(Text provided)
• • • •

The symposium noted that "the revival of this ancient order should be envisaged on the basis of the ancient prototypes testified to in many sources and with the prayers found in the Apostolic Constitutions and the ancient Byzantine liturgical books." At the Holy Synod meeting in Athens in 2004, Metropolitan Chrysostom of Chalkidos initiated discussion on the subject of the role of women in the Church of Greece and the rejuvenation of the order of female deacons.

In the ensuing discussion, some older bishops apparently disagreed with the complete restoration of the order. Anthimos, bishop of Thessaloniki, later remarked to the Kathimerini English Daily, "As far as I know, the induction of women into the police and the army was a failure, and we want to return to this old matter?" While the social-service aspect of the female diaconate is well known, the Holy Synod decided that women could be promoted to the diaconate only in remote monasteries and at the discretion of individual bishops. The limiting decision to restore only the monastic female diaconate did not please some synod members.

The Athens News Agency reported that Chrysostomos, bishop of Peristeri, said, "The role of female deacons must be in society and not in the monasteries." Other members of the Holy Synod agreed and stressed that the role of women deacons should be social-for example, the care of the sick. The vote of the Holy Synod to restore ordination of women to the diaconate under limited circumstances may be the most progressive idea the Orthodox Church can bring to the world. The document only gives bishops the option, if they wish, to ordain senior nuns in monasteries of their eparchies. Bishops who choose to promote women to the diaconate will use the ancient Byzantine liturgy that performs the same cheirotonia -- laying on of hands -- for deaconesses as in each major order: bishop, priest and deacon.

Even so, some (mostly Western) scholars have argued that the historical ordination of women deacons was not a cheirotonia, or ordination to major orders, but a cheirothesia, a blessing that signifies installation to a minor order. The confusion is understandable, since the two terms were sometimes used interchangeably, but other scholars are equally convinced that women were ordained to the major order of the diaconate. The proof will be in the liturgy the bishops actually use. At present there is only one liturgy and one tradition by which to create a woman deacon in the Byzantine rite, and it is demonstrably a ritual of ordination for the "servant who is to be ordained to the office of a deacon." Even the document on the diaconate issued by the Vatican's International Theological Commission in 2002 admits that "Canon 15 of the Council of Chalcedon (451) seems to confirm the fact that deaconesses really were 'ordained' by the imposition of hands (cheirotonia)."

• • • •

(Written tasks)
1. In the passage on women deacons, copy the words from "The symposium noted" to "of female deacons.".
2. Answer these questions from the passage on women deacons:
(a) In what year did the Holy Synod meeting in Athens take place?
(b) Which bishop said that the role of female deacons must be in society and not in the monasteries?
(c) In what year did the Vatican's International Theological Commission issue its document on the diaconate?

(Data)
• • • •

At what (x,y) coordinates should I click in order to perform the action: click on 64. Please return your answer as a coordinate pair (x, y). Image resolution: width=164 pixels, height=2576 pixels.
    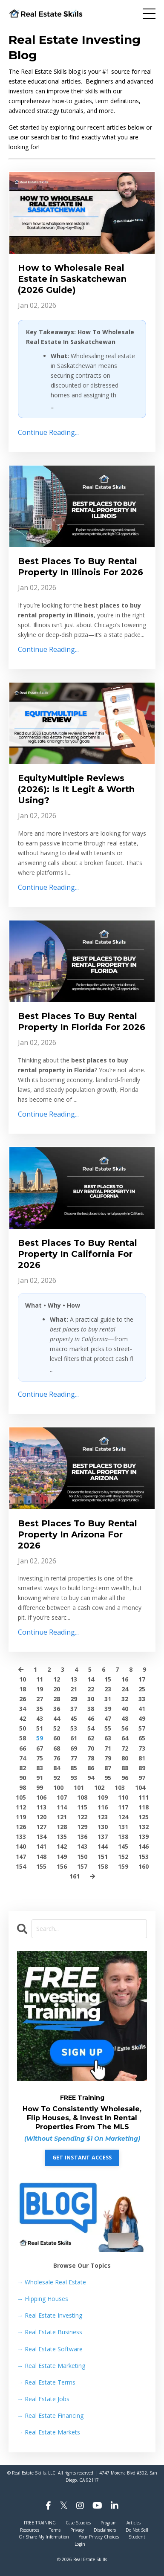
    Looking at the image, I should click on (124, 1738).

• • • •

(Solutions to the tasks)
1.
The symposium noted that "the revival of this ancient order should be envisaged on the basis of the ancient prototypes testified to in many sources and with the prayers found in the Apostolic Constitutions and the ancient Byzantine liturgical books." At the Holy Synod meeting in Athens in 2004, Metropolitan Chrysostom of Chalkidos initiated discussion on the subject of the role of women in the Church of Greece and the rejuvenation of the order of female deacons.

2.
(a) 2004
(b) Chrysostomos, bishop of Peristeri
(c) 2002